There are plenty of kids who grow up in the world without knowing one or both of their biological parents—for whatever reason. I didn’t grow up in the system like most of these kids but I could have easily ended up like one of them. If it were not for my grandparents, I’m not sure where I would be. I’m not confident that I could say I would be the person I am today. There were a lot of times where I wanted to make bad decisions (to fit in really) but I didn’t because I was scared to death of what my Grandparents would think about it, what they would do, and how I would be punished.

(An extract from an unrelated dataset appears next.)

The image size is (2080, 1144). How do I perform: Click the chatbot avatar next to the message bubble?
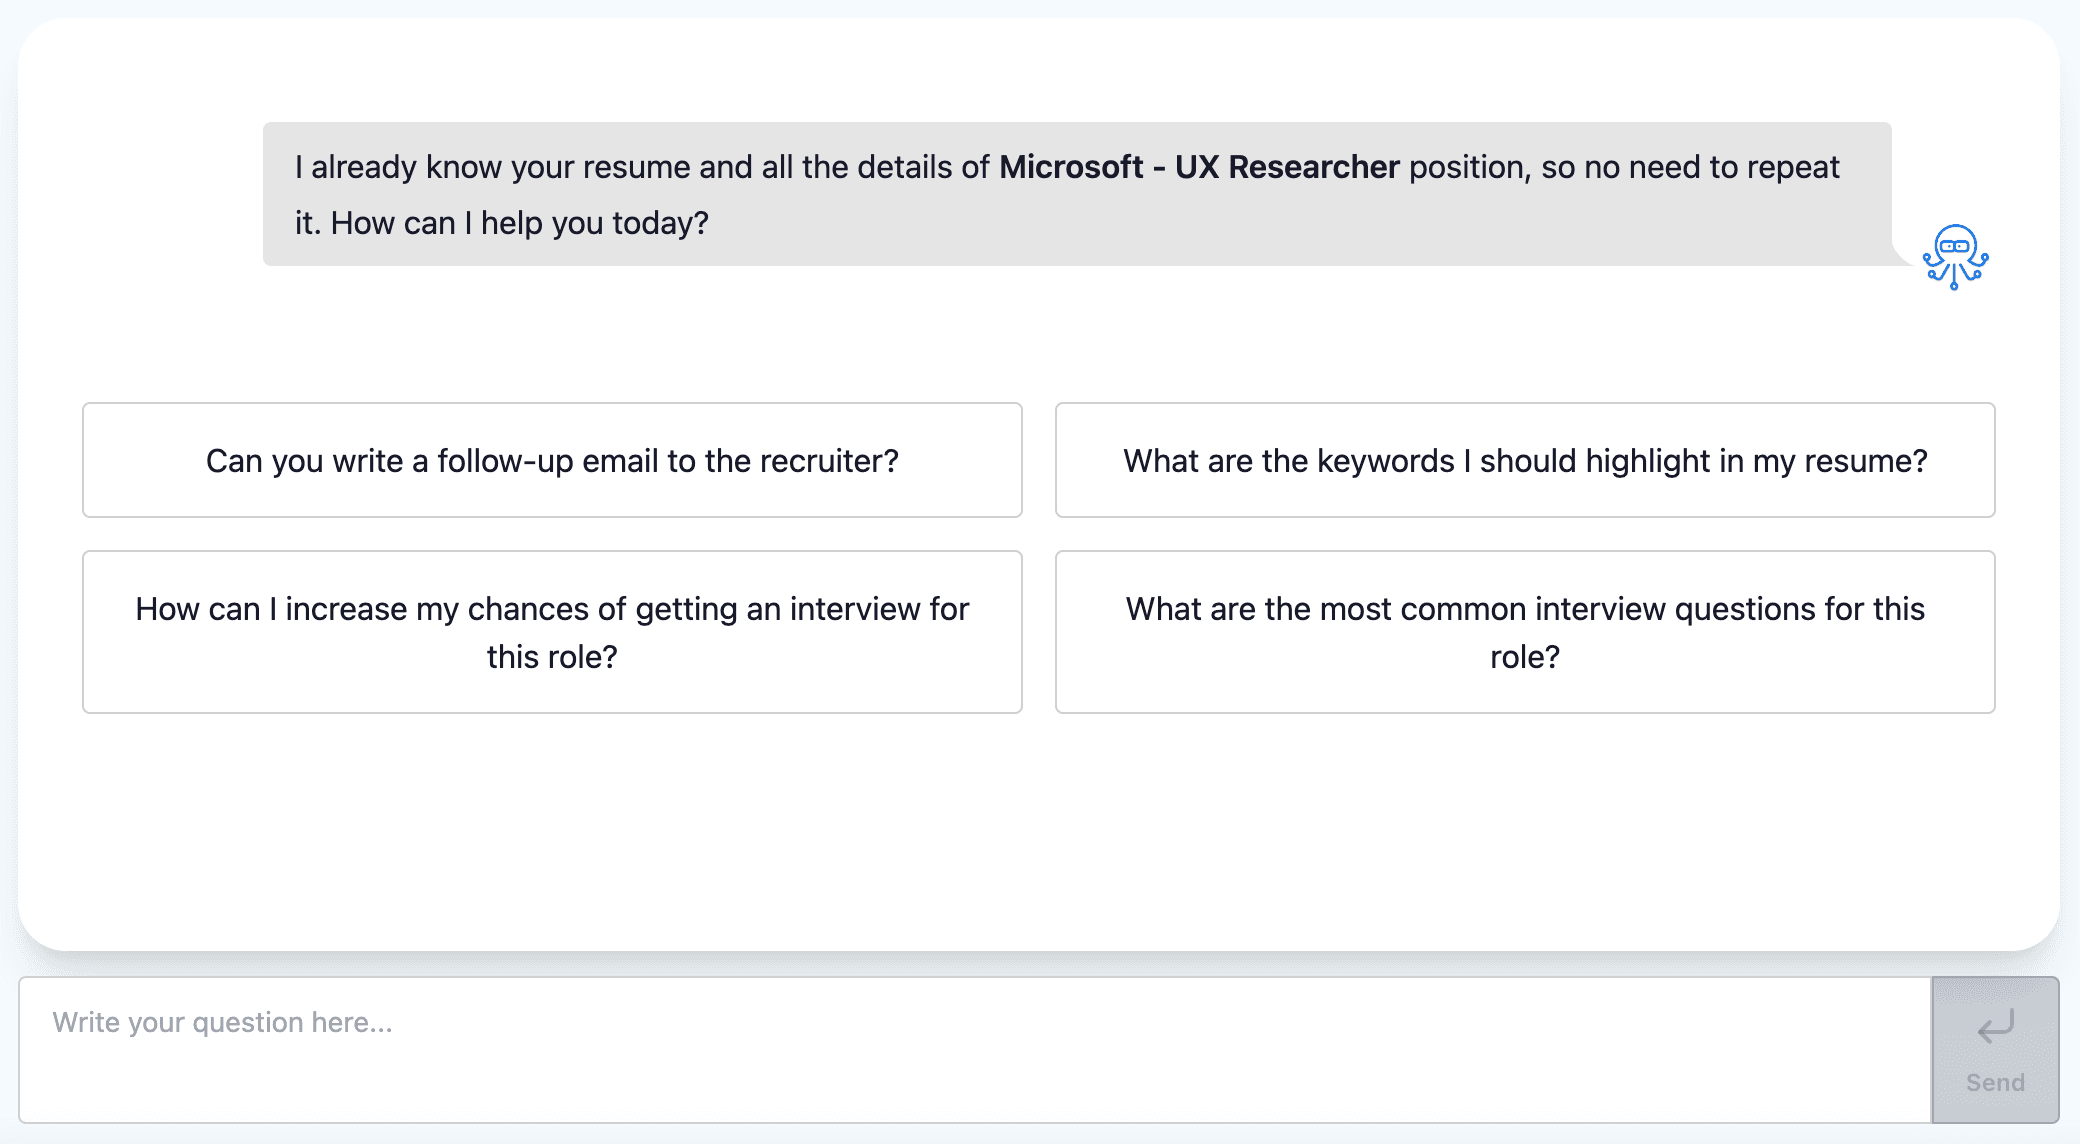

When I was really young, I didn’t know anything else but my grandparents. I mean, I knew that it wasn’t “normal” to not live with your “real” mom and dad but I still didn’t see what was so special about living with my grandparents. I can remember so many times where I cried alone in my bedroom about not having my mom around. And many more times I cried for the father I could barely remember. The father I knew more through family anecdotes than through actual human interaction. Being a kid is hard enough and having to navigate my way through conversations proved more to be awkward and difficult. I was always having to explain that “my mom died when I was two” or that “I don’t know my real dad.” As the years went on it got to be too much the more I began to understand the process of death, grief, and loss. Eventually Mama and Pop Pop (my Grandparents) became Mom and Dad. I can’t remember exactly when I started calling them Mom and Dad. But I remember that it was seamless, natural. It didn’t feel like a lie. It made it easier to talk to people about them. No one ever asked about my “real” parents unless I slipped and said Grandma or Granddad. Those slips didn’t happen often. I was free.
My mother died at the young age of 26 due to breast cancer. My father walked out of my life leaving behind empty promises. On several occasions. So my Grandparents raised me. Fed me. Bathed me. Walked me to school. Whooped my behind when I needed it. Nursed me when I was sick. I won’t lie—there were times I took advantage of the fact that they thought of me as an extension of their deceased daughter. They spoiled me. My Granddad introduced me to people as his “Heart.” His eyes would do this sparkly thing and he would grin so hard his dentures would slide around in his mouth. My Grandmother—she clothed me with Grace and kissed my forehead. She cooked for me and braided my hair. She gave me advice. I was her baby.
I can’t imagine what it was like for my Grandparents to raise me. How it felt to look into the face of their youngest child every day long after she passed away. I can’t properly describe the abundance of mixed emotions they had to have felt. Perhaps they felt that I was their second chance. Maybe sometimes they thought I would never live up to the legacy my mother left. Maybe even sometimes—though they would never admit it—I was a burden. They were in their Golden Years still raising kids. I’m a coward and never got the chance to ask them.
Deep in my heart, I know the answers to my own questions, though. They loved me so fiercely that it didn’t matter if I wasn’t perfect. They loved my Mother so much that they promised her—on her deathbed—that they would raise me the same way they raised her. Their love for me was so inhumanly enormous that they didn’t get tired of chasing after me. Their bones hurt, and they were chronically ill; but their Love outshined any physical pain they felt in their bodies.
They were more than grandparents—they were my parents. Mom and Dad. My Heart and Soul. They did everything they could for me. And I know now—years later—how much it must have hurt them to not be able to give me world because my Mother was gone. Not many people can say that they have experienced unconditional love. I have. And I can honestly say that it is a lasting and solid flood of emotions.